Obriareus contains 8 algorithms by default:
e-first: This algorithm uniformly selects from the set of arms, performing unordered sweeps of each arm before beginning again, until its exploration budget is exhausted (not enough remains to pull even the minimum cost arm). At the end of the exploration phase, the arms are sorted by the ratio of their estimated mean reward to pulling cost. During exploitation, the best-ranking arm, which we refer to as the active arm, is pulled until it cannot be afforded in the remainder of the budget. This process is repeated with the best of the remaining affordable arms until the budget is exhausted. Note that this algorithm, along with all algorithms included by default, is "online," meaning that if an arm other than the active arm becomes the best-ranking arm, the active arm will switch to the new best-arm.
greedy: A specific case of the e-first algorithm, greedy pulls each arm exactly once in the exploration phase, and thereafter always pulls the arm with the highest observed average payoff.
fKUBE: The Fractional Knapsack-based Upper Confidence Bound Exploration and Exploitation (fKUBE) [Tran-Thanh et al., 2010], is based on a class of upper-confidence bound (UCB) based algorithms originally developed for the MAB problem without budget constraints. This algorithm has a minimal exploration phase, pulling each arm exactly once, and thereafter uses a confidence bound based on the reward-cost ratio of the arms to determine which arm should be pulled at time t + 1.
fKDE: The Fractional Knapsack-based Decreasing Epsilon algorithm (fKDE) [Long Tran–Thanh], uses an epsilon value to assign each arm (whose cost <= budget) a probability of being pulled. The arm with the best reward/cost ratio is given a probability of (1 - epsilon), all other feasible arms are assigned a probability of epsilon/K, where K is the number of feasible arms. An arm is selected based on those probabilities to be pulled. As the time increases, the epsilon decreases.
UCB-BV1: An upper confidence-bound (UCB) algorithm, UCB-BV1 [Wenkui Ding et al., 2013] explores by pulling each arm once, then calculating a "d value" for each arm. The arm with the highest d value is then pulled on each pass.
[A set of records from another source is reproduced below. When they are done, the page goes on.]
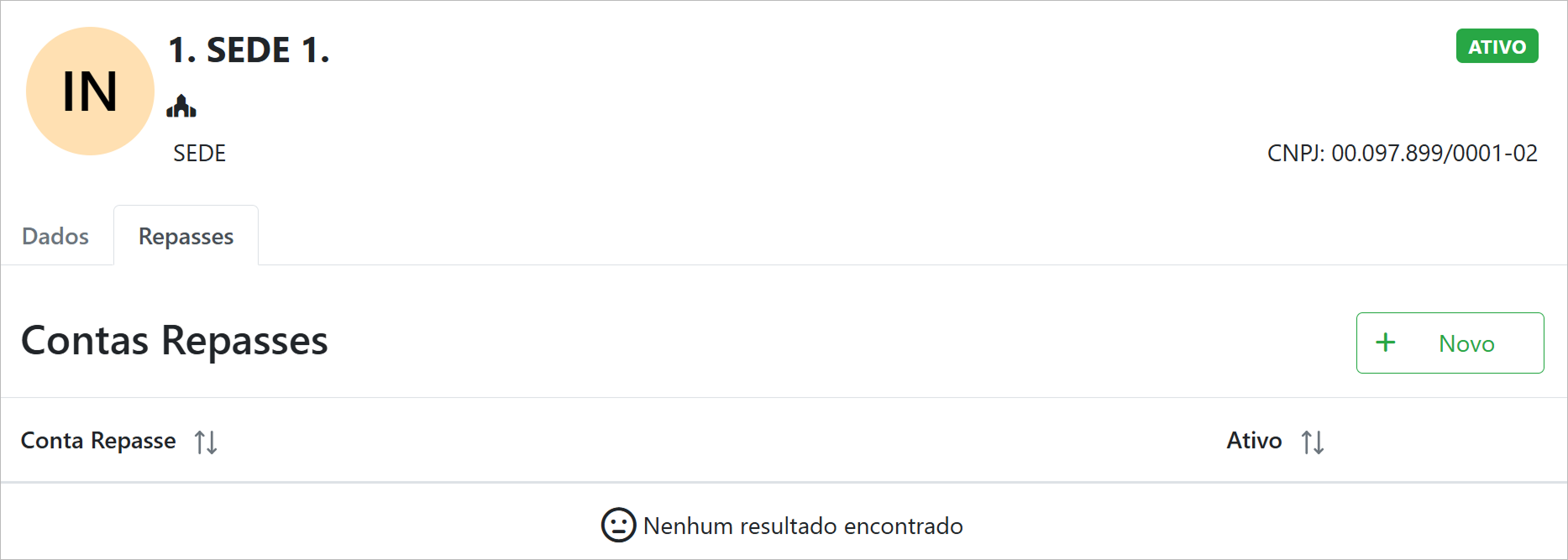Click the Contas Repasses heading
This screenshot has height=560, width=1568.
click(x=174, y=341)
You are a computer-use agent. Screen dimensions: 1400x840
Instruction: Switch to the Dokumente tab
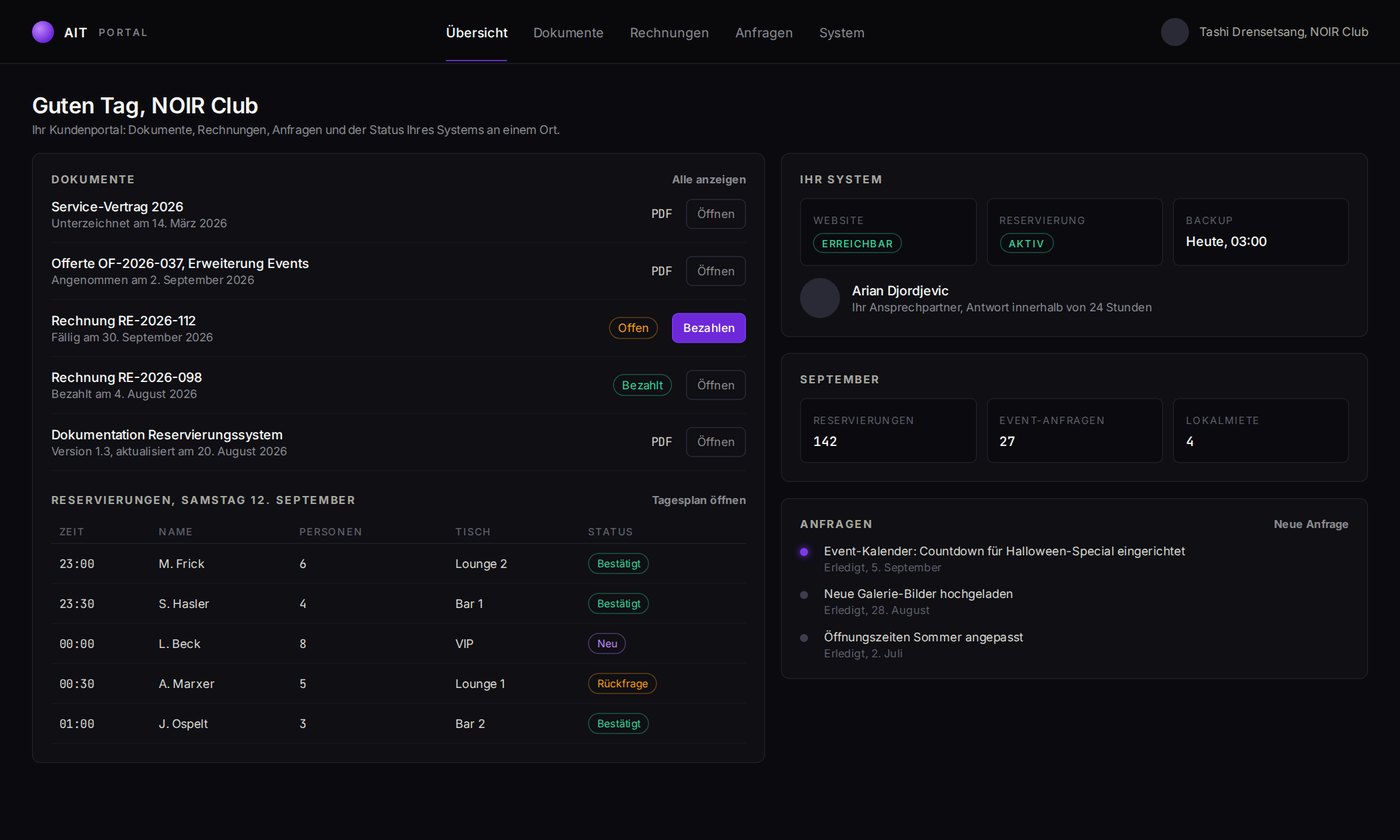[x=568, y=32]
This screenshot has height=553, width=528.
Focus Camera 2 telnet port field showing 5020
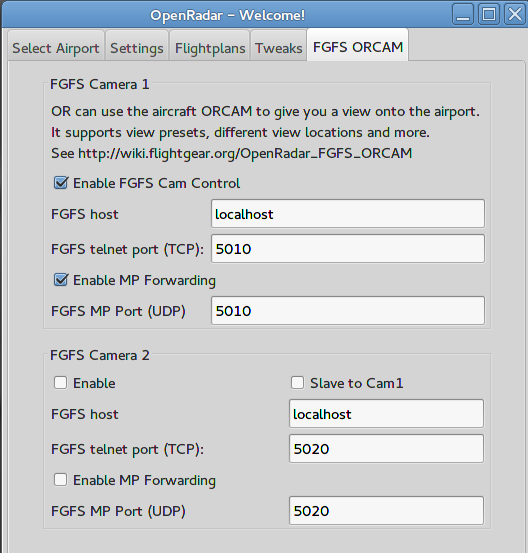point(386,448)
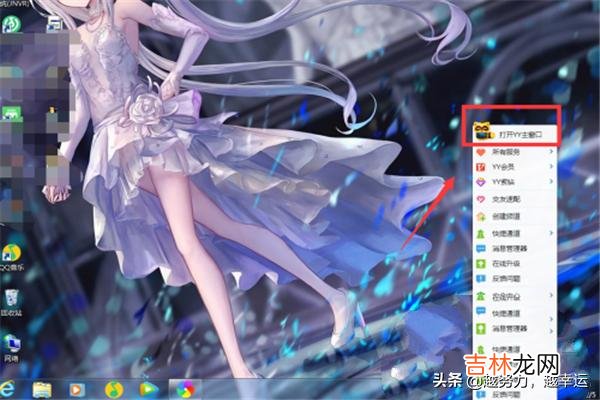Click the red icon beside YY会员
This screenshot has width=600, height=400.
click(x=481, y=166)
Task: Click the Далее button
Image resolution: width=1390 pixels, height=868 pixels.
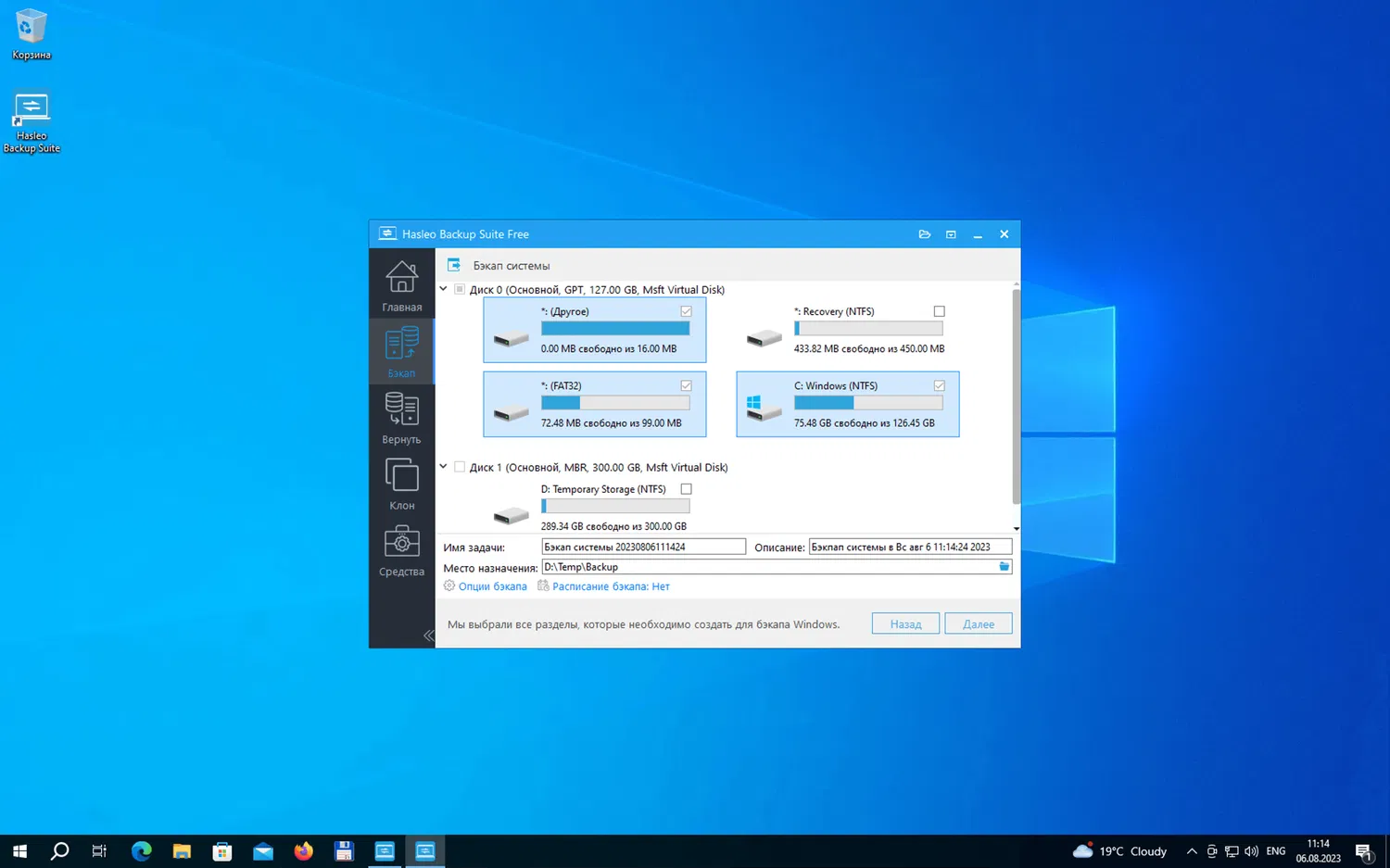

l-split: l-split drops a proportion of the available arms. The drop fraction is given by a passed l-value. After each iteration, the drop fraction of the remaining arms is dropped, only the arms with the best cost/reward ratio making it to the next iteration.
e-progressive: A special version of the l-split algorithm, e-progressive has a well-defined exploration phase determined by an epsilon passed to the algorithm. The l-value is generated such that the algorithm gets down to one arm at the end of the exploration phase.
SOAAv: Survival of the Above Averge (SOAAv), successively narrows down the set of active arms by eliminating underperforming arms. But rather than eliminating a fixed number of arms after each pass, it eliminates arms whose estimate reward-cost ratio is below (1 + x) times the average of such ratios of the arms in the last pass. Setting x = 0 means only above average individuals survive from one pass of the arms to the next. Note again that this is an online-exploration approach where a previously eliminated arm can come back into the active set if estimates of other active arms drop.
Obriareus contains 3 different value distributions by default:
Constant: Returns the same mean value consistently.
Gaussian: A normal distribution of values, centered on a passed mean and standard deviation given by a passed standard deviation.
Poisson: The poisson distribution of values, where the values center on a mean and only return positive values. Calculated using the Knuth algorithm.
It is possible to extend Obriareus to implement your own algorithms and distributions.
To do so, simply import Obriareus as a library or framework, then create your own algorithms and distributions in your project. For algorithms to be recognized by Obriareus, they must implement the IAlgorithms
interface. Distributions must implement the
IDistribution
interface. To call new algorithms and distributions, simply put the fully qualified classpath in the
appropriate location in the dataset file.